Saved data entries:
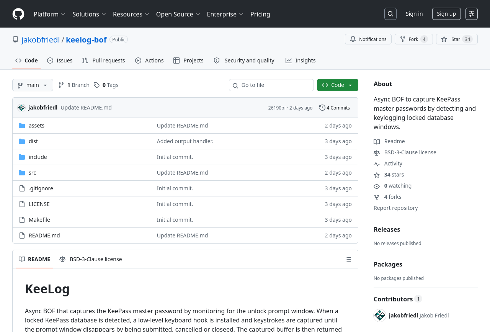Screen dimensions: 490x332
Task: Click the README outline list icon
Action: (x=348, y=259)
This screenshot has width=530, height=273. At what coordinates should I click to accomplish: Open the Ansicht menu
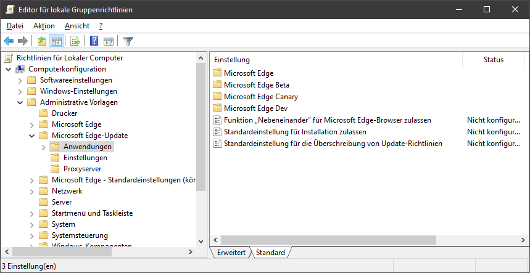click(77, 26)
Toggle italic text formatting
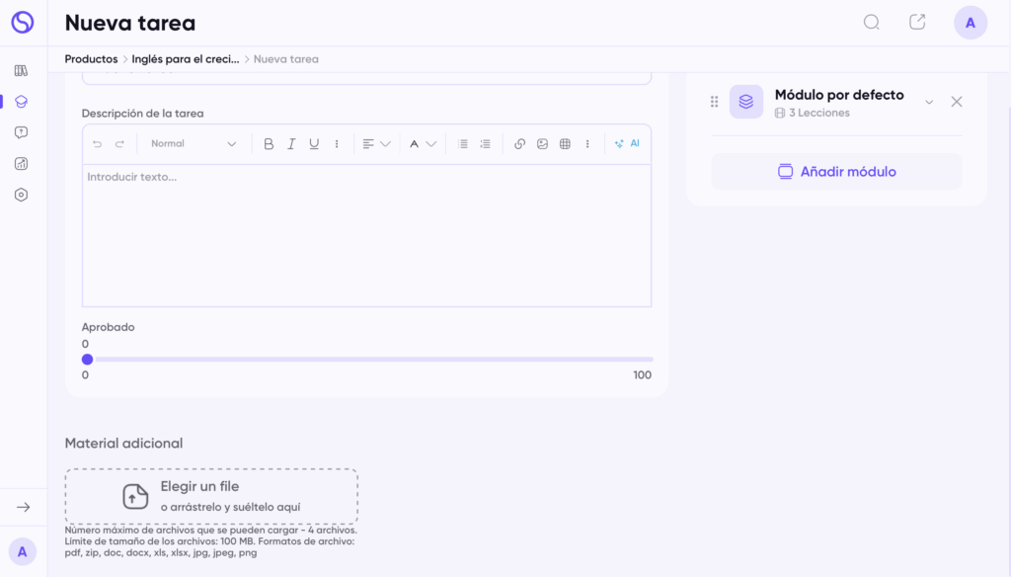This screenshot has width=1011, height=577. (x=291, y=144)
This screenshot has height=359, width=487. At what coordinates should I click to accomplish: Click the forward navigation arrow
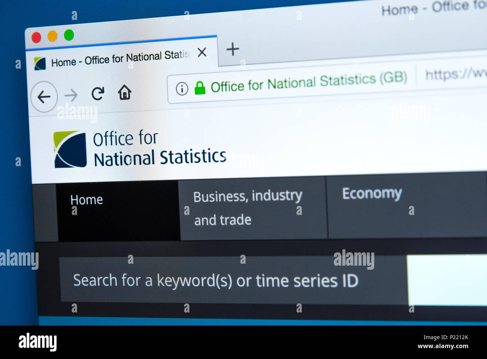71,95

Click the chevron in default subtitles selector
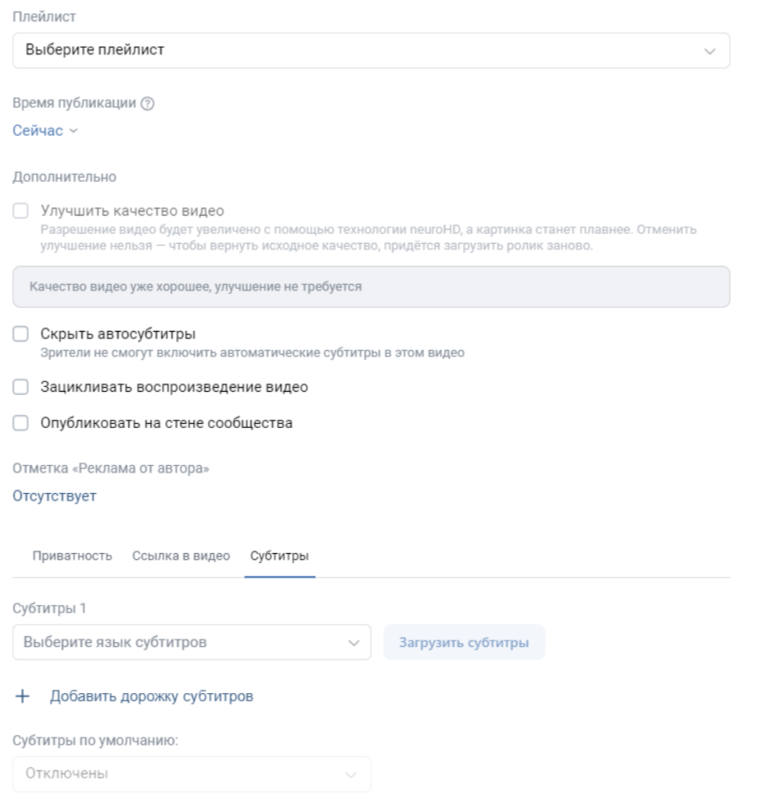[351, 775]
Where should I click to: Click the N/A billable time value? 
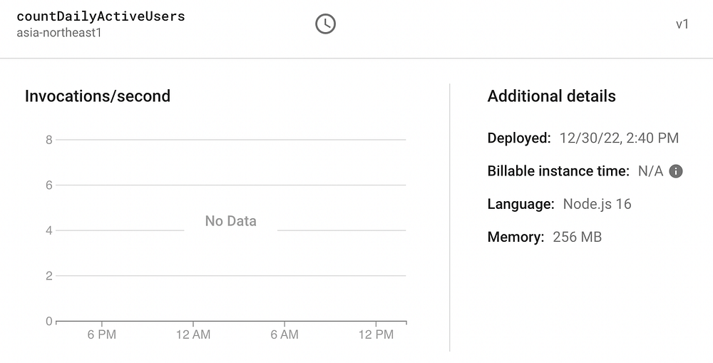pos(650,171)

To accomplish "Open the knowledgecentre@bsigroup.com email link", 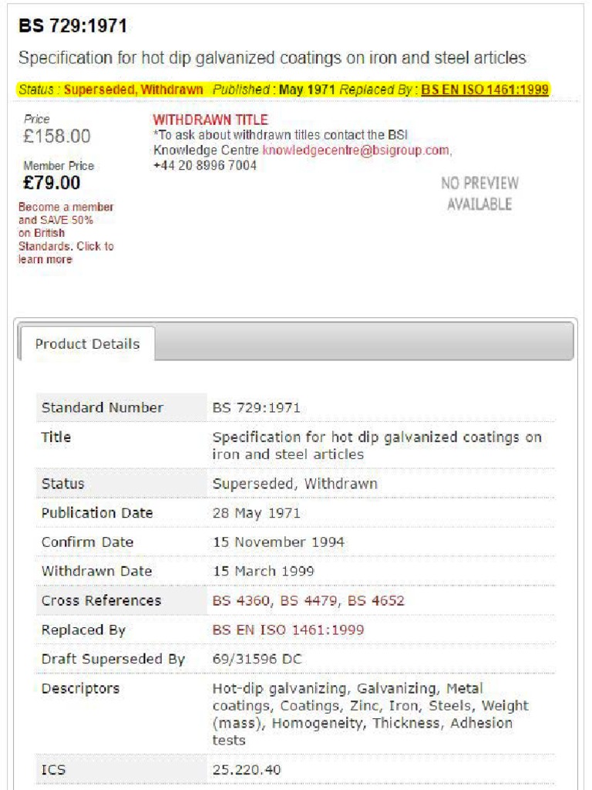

TASK DESCRIPTION. Omitting all pictures, restate word for word the lines from the one containing "Click the chevron" through the last line of the data.

EXERCISE RESULT.
Click the chevron in default subtitles selector
[351, 775]
Where should I click to: Click the N/A billable time value? 
pos(650,171)

To accomplish "Open the knowledgecentre@bsigroup.com email link", 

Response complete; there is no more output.